TEXTAUSZUG:
========
Bernd lebt in Essen, dem Mekka aller Brettspiel-Nerds. Er spielt wenn überhaupt, nur gelegentlich. Wenn er spielt, dann bei/mit uns, oder mit seinem Sohn (9 Jahre). Immer wieder diskutieren wir über Spiele und Spielen. Nun kamen wir gemeinsam auf die Idee, seine Anmerkungen zum Thema „Spiele“ als Gastkommentar zu veröffentlichen. Wer weiß, vielleicht kommen in Zukunft noch mehr Gedanken aus der zweiten Reihe.

Aber jetzt wollen wir Euch, liebe Leser, zum Mitdiskutieren einladen mit folgenden Thema.
Wir freuen uns auf rege Teilnahme mit vielen Kommentaren.

Gesellschaftsspieler

Neulich stellte Oli Spielevater mir gegenüber fest, dass er in Spielregeln immer wieder die selben Erläuterungen wie z.B. „Ziel des Spiels ist es, am meisten Punkte…“ oder „Wer als erster…“ zu lesen bekommt und dass er eigentlich nicht gut findet, sich nur auf diese Ziele zu konzentrieren.

Recht hat er, dachte ich bei mir. Da fällt einem doch gleich der berühmte Olympische Gedanke ein „Dabei sein ist alles“ – oder nebenbei erwähnt die korrekte historische Aussage: „Das Wichtige an den Olympischen Spielen ist nicht zu siegen, sondern daran teilzunehmen; ebenso wie es im Leben unerlässlich ist nicht zu besiegen, sondern sein Bestes zu geben.“ (Pierre de Coubertin)
========
EINTRÄGE:
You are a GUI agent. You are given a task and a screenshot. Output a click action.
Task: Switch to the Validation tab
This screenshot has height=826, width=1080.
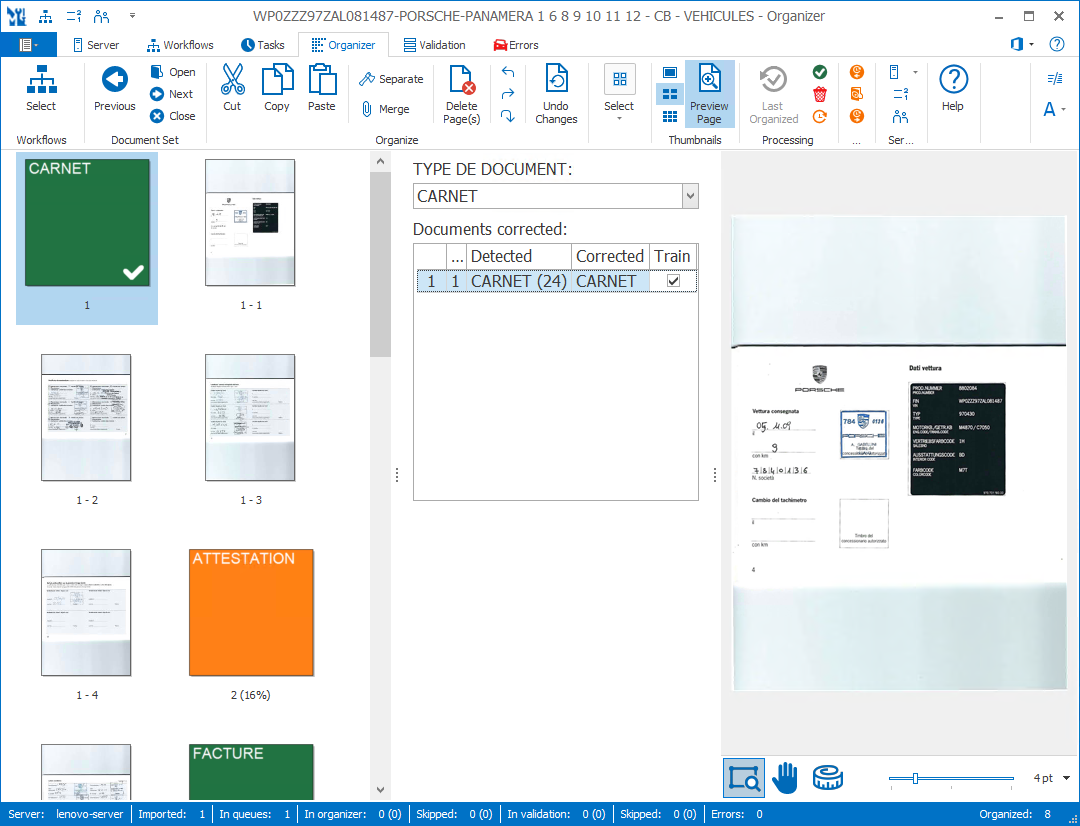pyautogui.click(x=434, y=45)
========
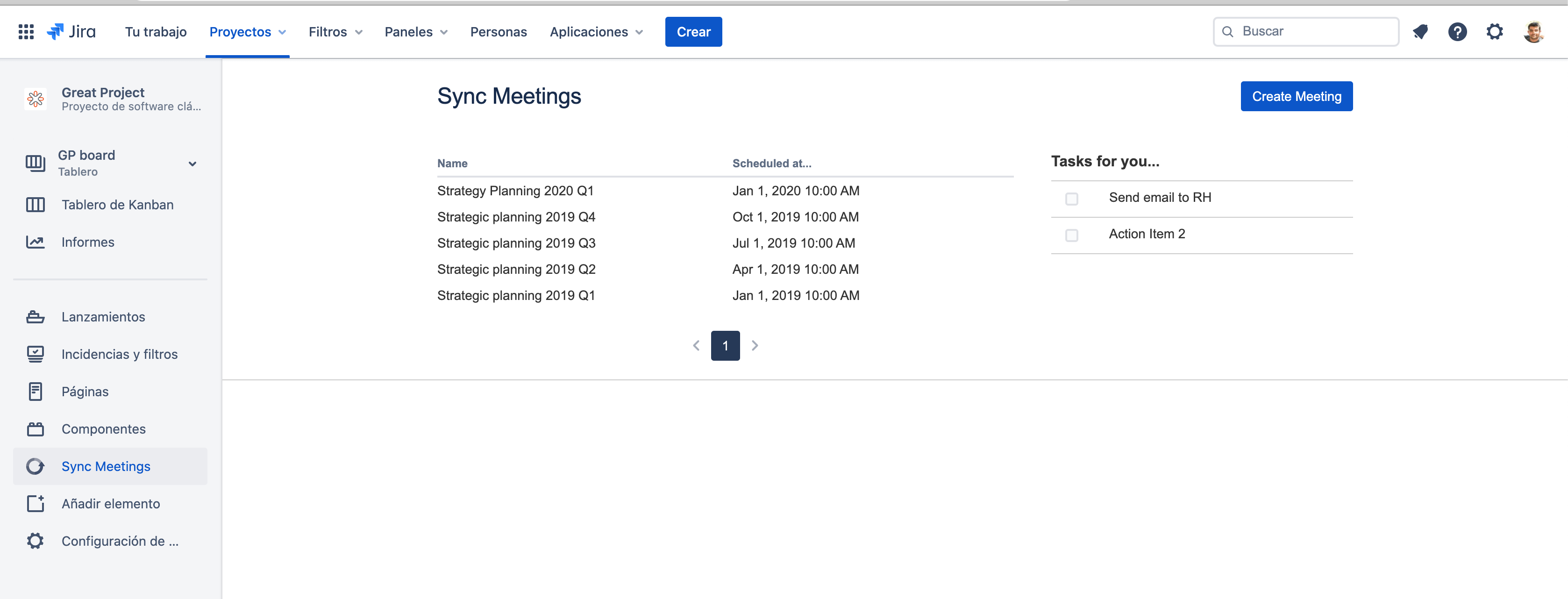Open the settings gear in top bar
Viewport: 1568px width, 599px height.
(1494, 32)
========
AUFGABE: Schreib den Text über Spielziele beim Brettspielen nach seinem letzten Satz weiter.

LÖSUNG:
Hierbei wurde also das Ereignis selbst in den Vordergrund gestellt, während das klassische Motto den Wettbewerb und den Siegeswillen verfolgte. Somit stehen diese Gedanken in klarem Gegensatz zueinander. Und nun?
Da könnte sich doch ein gedanklicher Brückenschlag zum Spielen in heimischen Gefilden anbieten dachte ich mir und entwickelte meine Idee vom sinngemäßen „Ziel des Spielens“.

Mein Vorschlag wäre also, diese revolutionäre Aussage auf den gesellschaftlichen Spielwert und das Miteinander von Familie und Freunden zu übertragen und im Sinne einer ergänzenden Erläuterung fest in die Spielregeln zu integrieren. Also neben dem „Ziel des Spiels“ auch das „Ziel des Spielens“ zu erläutern und bewusst zu machen. Etwa so:

Liebe Spielfreunde!
Gemeinsam zu spielen ist von hohem gesellschaftlichem Wert. Es gibt euch die Möglichkeit zusammen mit eurer Familie oder mit euren Freunden die Freizeit zu gestalten und diese schönen Momente zu teilen. Das ist der Leitgedanke eines Gesellschaftsspiels.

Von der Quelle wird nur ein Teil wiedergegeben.